Uso de fundo da Petrobras para Amazônia pode anular acordo com EUA

SÃO PAULO – O uso dos recursos do fundo da Petrobras criado em decorrência do acordo firmado com o Departamento de Justiça (DoJ) dos Estados Unidos para socorrer a Amazônia foge da motivação da criação do fundo e pode até mesmo anular o acordo com as autoridades americanas. A avaliação é de Fernando Kuyven, sócio do escritório Modesto Carvalhosa, responsável pelas maiores arbitragens movidas por investidores contra a Petrobras por conta das descobertas da Operação Lava-Jato.

Nesta semana, veio à tona a ideia de usar parte do fundo de R$ 2,5 bilhões para o combate às queimadas na Amazônia. A proposta foi feita pela Câmara dos Deputados e endossada pela Procuradoria-Geral da República no início da semana. O caso caiu nas mãos do ministro do Supremo Tribunal Federal (STF) Alexandre de Moraes, que é relator da ADPF 568, proposta pela PGR, que contesta a destinação dos recursos da Petrobras para a chamada “Fundação Lava-Jato”.

O problema é que esses recursos tiveram o destino carimbado pelo acordo com as autoridades dos Estados Unidos.

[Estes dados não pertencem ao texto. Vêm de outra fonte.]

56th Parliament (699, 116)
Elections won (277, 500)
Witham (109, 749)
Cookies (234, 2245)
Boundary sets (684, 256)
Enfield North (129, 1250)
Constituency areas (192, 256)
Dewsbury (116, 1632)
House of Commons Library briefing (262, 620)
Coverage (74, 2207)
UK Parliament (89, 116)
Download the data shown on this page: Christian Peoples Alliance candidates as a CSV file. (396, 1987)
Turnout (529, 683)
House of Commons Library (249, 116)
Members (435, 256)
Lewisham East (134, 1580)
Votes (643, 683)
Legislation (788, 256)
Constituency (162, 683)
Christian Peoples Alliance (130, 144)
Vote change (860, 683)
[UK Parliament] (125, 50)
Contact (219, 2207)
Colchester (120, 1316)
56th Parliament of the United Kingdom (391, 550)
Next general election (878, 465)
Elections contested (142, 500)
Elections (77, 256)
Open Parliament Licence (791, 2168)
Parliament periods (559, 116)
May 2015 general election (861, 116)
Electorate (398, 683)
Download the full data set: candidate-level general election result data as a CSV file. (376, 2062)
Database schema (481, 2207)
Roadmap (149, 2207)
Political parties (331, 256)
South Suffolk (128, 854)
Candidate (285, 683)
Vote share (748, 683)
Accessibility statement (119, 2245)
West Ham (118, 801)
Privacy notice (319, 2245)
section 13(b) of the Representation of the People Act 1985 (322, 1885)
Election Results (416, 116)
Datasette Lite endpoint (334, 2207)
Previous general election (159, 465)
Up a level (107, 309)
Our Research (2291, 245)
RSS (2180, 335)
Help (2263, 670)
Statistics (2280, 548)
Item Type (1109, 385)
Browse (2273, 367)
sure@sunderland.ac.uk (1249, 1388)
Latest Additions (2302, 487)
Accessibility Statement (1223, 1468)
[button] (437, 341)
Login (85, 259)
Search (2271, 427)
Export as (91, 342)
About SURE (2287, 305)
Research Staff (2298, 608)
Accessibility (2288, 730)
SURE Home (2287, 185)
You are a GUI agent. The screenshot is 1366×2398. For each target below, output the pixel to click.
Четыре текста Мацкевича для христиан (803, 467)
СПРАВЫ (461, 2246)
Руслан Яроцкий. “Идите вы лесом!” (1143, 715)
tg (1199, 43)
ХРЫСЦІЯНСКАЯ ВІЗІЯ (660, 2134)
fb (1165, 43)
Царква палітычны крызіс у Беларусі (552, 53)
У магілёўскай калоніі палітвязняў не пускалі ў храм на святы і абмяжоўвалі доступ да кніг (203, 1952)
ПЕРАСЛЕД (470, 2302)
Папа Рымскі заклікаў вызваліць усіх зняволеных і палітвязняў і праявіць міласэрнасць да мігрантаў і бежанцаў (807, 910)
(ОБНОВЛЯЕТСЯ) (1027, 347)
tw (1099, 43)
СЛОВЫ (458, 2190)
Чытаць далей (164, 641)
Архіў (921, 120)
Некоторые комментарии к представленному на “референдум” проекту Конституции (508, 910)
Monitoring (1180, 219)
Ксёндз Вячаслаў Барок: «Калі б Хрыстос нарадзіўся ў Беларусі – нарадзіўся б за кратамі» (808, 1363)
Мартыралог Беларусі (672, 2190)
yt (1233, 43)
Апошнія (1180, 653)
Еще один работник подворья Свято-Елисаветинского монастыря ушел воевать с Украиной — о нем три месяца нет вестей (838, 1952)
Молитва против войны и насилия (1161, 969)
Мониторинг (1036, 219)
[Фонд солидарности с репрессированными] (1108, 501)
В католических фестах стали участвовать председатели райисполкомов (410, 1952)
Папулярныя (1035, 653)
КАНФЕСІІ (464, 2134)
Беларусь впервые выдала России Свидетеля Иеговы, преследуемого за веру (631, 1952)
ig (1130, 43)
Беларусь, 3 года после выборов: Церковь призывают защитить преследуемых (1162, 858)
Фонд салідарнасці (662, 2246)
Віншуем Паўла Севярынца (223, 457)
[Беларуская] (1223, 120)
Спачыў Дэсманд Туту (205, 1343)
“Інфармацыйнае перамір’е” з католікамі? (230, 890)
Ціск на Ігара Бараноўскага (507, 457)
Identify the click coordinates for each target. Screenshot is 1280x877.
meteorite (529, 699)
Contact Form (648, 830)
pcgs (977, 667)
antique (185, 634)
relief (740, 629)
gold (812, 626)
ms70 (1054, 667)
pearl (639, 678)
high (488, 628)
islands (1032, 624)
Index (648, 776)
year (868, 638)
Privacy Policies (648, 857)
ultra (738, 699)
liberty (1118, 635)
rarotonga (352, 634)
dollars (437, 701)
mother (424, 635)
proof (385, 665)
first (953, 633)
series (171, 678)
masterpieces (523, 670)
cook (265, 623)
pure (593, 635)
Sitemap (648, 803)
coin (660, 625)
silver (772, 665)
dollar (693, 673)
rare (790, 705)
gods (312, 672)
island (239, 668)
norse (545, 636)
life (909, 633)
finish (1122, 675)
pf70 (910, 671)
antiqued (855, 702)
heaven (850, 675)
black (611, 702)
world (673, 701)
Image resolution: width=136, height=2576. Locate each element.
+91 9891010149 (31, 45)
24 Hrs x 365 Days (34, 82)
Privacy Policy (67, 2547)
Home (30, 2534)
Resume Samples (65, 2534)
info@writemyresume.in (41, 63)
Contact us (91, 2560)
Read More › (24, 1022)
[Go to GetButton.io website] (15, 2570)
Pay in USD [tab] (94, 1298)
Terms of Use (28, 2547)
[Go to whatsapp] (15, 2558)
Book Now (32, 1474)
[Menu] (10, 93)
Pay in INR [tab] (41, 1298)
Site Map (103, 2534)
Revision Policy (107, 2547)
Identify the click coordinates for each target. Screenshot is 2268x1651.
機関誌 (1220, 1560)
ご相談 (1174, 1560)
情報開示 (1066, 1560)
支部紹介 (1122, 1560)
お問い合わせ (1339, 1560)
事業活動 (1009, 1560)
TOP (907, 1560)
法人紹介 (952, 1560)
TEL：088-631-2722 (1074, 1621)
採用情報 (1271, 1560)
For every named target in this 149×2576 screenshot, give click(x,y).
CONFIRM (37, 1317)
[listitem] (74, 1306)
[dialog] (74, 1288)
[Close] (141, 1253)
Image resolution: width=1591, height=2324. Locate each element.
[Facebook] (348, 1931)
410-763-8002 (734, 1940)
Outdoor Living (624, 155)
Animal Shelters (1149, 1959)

Em setembro do ano passado, a estatal fechou acordos para encerramento das investigações do DoJ e da Securities and Exchange Commission (SEC, órgão regulador do mercado americano), relacionados aos controles internos, registros contábeis e desmonstrações financeiras da companhia durante o período de 2013 a 2012.

No total, o acordo envolveu US$ 853,2 milhões, sendo US$ 85,3 milhões ao DoJ, US$ 85,3 milhões à SEC, e US$ 682,6 milhões às autoridades brasileiras.

Em janeiro, a Petrobras fez o pagamento dos US$ 682,6 milhões ao Ministério Público Federal (MPF). O acordo estabelecia que metade do valor seria revertido a um fundo patrimonial a ser gerido por meio de uma fundação independente para investir em projetos, iniciativas e desenvolvimento institucional de entidades idôneas e que promovam a conscientização da população brasileira sobre a importância da integridade no ambiente público e privado, entre outras finalidades.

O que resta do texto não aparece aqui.